DATASET ENTRIES:
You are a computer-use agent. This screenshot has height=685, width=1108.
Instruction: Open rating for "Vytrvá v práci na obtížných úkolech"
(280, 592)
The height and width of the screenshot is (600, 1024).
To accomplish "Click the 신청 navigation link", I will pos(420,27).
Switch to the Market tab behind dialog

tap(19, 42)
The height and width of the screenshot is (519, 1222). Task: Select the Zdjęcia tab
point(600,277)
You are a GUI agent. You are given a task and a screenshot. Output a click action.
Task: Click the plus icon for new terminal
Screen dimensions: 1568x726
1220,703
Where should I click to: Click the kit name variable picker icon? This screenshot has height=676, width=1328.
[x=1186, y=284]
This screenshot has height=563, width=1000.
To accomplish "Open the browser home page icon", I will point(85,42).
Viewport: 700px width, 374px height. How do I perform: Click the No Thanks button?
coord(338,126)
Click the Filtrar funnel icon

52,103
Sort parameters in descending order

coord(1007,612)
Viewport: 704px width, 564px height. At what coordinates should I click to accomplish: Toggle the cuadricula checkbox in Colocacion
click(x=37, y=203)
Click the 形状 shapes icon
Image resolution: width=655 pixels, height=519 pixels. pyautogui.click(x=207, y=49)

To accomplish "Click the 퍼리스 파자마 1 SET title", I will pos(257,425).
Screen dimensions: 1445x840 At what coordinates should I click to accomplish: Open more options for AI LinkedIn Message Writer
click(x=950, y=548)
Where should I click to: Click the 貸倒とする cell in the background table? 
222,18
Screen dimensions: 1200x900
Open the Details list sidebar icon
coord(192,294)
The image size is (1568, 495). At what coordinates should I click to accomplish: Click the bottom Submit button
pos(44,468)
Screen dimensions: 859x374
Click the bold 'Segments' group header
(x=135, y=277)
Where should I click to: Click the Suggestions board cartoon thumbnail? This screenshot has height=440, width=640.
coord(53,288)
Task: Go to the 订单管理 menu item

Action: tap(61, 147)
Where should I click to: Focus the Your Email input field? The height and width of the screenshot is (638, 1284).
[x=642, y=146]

STATED EXERCISE: Put each line of the records above into a numbered list, omitting any blank lines.

OUTPUT BELOW:
1. You are a computer-use agent. This screenshot has height=685, width=1108.
2. Instruction: Open rating for "Vytrvá v práci na obtížných úkolech"
3. (280, 592)
4. The height and width of the screenshot is (600, 1024).
5. To accomplish "Click the 신청 navigation link", I will pos(420,27).
6. Switch to the Market tab behind dialog
7. tap(19, 42)
8. The height and width of the screenshot is (519, 1222). Task: Select the Zdjęcia tab
9. point(600,277)
10. You are a GUI agent. You are given a task and a screenshot. Output a click action.
11. Task: Click the plus icon for new terminal
12. Screen dimensions: 1568x726
13. 1220,703
14. Where should I click to: Click the kit name variable picker icon? This screenshot has height=676, width=1328.
15. [x=1186, y=284]
16. This screenshot has height=563, width=1000.
17. To accomplish "Open the browser home page icon", I will point(85,42).
18. Viewport: 700px width, 374px height. How do I perform: Click the No Thanks button?
19. coord(338,126)
20. Click the Filtrar funnel icon
21. 52,103
22. Sort parameters in descending order
23. coord(1007,612)
24. Viewport: 704px width, 564px height. At what coordinates should I click to accomplish: Toggle the cuadricula checkbox in Colocacion
25. click(x=37, y=203)
26. Click the 形状 shapes icon
27. Image resolution: width=655 pixels, height=519 pixels. pyautogui.click(x=207, y=49)
28. To accomplish "Click the 퍼리스 파자마 1 SET title", I will pos(257,425).
29. Screen dimensions: 1445x840 At what coordinates should I click to accomplish: Open more options for AI LinkedIn Message Writer
30. click(x=950, y=548)
31. Where should I click to: Click the 貸倒とする cell in the background table? 
32. 222,18
33. Screen dimensions: 1200x900
34. Open the Details list sidebar icon
35. coord(192,294)
36. The image size is (1568, 495). At what coordinates should I click to accomplish: Click the bottom Submit button
37. pos(44,468)
38. Screen dimensions: 859x374
39. Click the bold 'Segments' group header
40. (x=135, y=277)
41. Where should I click to: Click the Suggestions board cartoon thumbnail? This screenshot has height=440, width=640.
42. coord(53,288)
43. Task: Go to the 订单管理 menu item
44. Action: tap(61, 147)
45. Where should I click to: Focus the Your Email input field? The height and width of the screenshot is (638, 1284).
46. [x=642, y=146]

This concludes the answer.